By the end of this section, you will be able to:
  • Explain how Presidents Truman and Eisenhower addressed civil rights issues
  • Discuss efforts by African Americans to end discrimination and segregation
  • Describe southern whites’ response to the civil rights movement

In the aftermath of World War II, African Americans began to mount organized resistance to racially discriminatory policies in force throughout much of the United States. In the South, they used a combination of legal challenges and grassroots activism to begin dismantling the racial segregation that had stood for nearly a century following the end of Reconstruction. Community activists and civil rights leaders targeted racially discriminatory housing practices, segregated transportation, and legal requirements that African Americans and whites be educated separately. While many of these challenges were successful, life did not necessarily improve for African Americans. Hostile whites fought these changes in any way they could, including by resorting to violence.

EARLY VICTORIES

During World War II, many African Americans had supported the “Double V Campaign,” which called on them to defeat foreign enemies while simultaneously fighting against segregation and discrimination at home. After World War II ended, many returned home to discover that, despite their sacrifices, the United States was not willing to extend them any greater rights than they had enjoyed before the war. Particularly rankling was the fact that although African American veterans were legally entitled to draw benefits under the GI Bill, discriminatory practices prevented them from doing so. For example, many banks would not give them mortgages if they wished to buy homes in predominantly African American neighborhoods, which banks often considered too risky an investment. However, African Americans who attempted to purchase homes in white neighborhoods often found themselves unable to do so because of real estate covenants that prevented owners from selling their property to blacks. Indeed, when a black family purchased a Levittown house in 1957, they were subjected to harassment and threats of violence.

Click and Explore

For a look at the experiences of an African American family that tried to move to a white suburban community, view the 1957 documentary Crisis in Levittown.

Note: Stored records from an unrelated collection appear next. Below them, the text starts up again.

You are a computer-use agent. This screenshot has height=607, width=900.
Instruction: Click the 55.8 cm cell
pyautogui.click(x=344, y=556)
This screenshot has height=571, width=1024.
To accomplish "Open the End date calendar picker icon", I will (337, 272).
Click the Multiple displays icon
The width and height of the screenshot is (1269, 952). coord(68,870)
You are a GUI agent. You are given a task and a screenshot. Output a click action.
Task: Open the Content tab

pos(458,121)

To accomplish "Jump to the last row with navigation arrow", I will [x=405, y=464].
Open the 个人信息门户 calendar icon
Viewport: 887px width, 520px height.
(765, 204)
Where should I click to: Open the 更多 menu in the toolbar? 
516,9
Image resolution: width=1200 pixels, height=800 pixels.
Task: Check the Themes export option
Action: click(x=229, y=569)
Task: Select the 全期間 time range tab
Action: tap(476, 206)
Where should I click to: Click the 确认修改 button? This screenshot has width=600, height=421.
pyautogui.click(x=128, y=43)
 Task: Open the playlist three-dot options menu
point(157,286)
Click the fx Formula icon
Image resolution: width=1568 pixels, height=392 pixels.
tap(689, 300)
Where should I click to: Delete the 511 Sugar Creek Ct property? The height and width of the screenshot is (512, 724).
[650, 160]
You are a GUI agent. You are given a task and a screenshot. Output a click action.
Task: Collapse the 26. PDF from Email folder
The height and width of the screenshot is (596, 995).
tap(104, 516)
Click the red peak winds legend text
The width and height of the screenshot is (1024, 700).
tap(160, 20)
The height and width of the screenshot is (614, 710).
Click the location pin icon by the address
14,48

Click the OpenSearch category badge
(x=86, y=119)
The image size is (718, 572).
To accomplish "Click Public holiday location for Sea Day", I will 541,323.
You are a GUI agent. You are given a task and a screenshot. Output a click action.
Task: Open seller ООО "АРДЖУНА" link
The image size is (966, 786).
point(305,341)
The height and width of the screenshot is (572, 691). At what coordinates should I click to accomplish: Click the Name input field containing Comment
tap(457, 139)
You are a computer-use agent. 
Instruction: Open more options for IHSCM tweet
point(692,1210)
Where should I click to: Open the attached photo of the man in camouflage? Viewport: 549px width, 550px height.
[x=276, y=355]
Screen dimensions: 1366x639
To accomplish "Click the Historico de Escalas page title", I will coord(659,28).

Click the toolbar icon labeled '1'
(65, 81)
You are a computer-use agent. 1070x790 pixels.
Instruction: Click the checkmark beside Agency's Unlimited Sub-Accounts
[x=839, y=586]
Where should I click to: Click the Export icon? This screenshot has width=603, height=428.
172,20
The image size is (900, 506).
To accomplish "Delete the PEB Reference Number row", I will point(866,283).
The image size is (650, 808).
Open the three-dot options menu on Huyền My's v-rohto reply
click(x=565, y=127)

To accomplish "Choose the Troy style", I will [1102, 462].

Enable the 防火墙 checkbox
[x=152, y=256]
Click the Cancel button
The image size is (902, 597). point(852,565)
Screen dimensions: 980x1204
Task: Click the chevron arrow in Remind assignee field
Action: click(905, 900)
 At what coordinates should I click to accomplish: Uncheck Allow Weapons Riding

The postwar era, however, saw African Americans make greater use of the courts to defend their rights. In 1944, an African American woman, Irene Morgan, was arrested in Virginia for refusing to give up her seat on an interstate bus and sued to have her conviction overturned. In Morgan v. the Commonwealth of Virginia in 1946, the U.S. Supreme Court ruled that the conviction should be overturned because it violated the interstate commerce clause of the Constitution. This victory emboldened some civil rights activists to launch the Journey of Reconciliation, a bus trip taken by eight African American men and eight white men through the states of the Upper South to test the South’s enforcement of the Morgan decision.

Other victories followed. In 1948, in Shelley v. Kraemer, the U.S. Supreme Court held that courts could not enforce real estate covenants that restricted the purchase or sale of property based on race. In 1950, the NAACP brought a case before the U.S. Supreme Court that they hoped would help to undermine the concept of “separate but equal” as espoused in the 1896 decision in Plessy v. Ferguson, which gave legal sanction to segregated school systems. Sweatt v. Painter was a case brought by Herman Marion Sweatt, who sued the University of Texas for denying him admission to its law school because state law prohibited integrated education. Texas attempted to form a separate law school for African Americans only, but in its decision on the case, the U.S. Supreme Court rejected this solution, holding that the separate school provided neither equal facilities nor “intangibles,” such as the ability to form relationships with other future lawyers, that a professional school should provide.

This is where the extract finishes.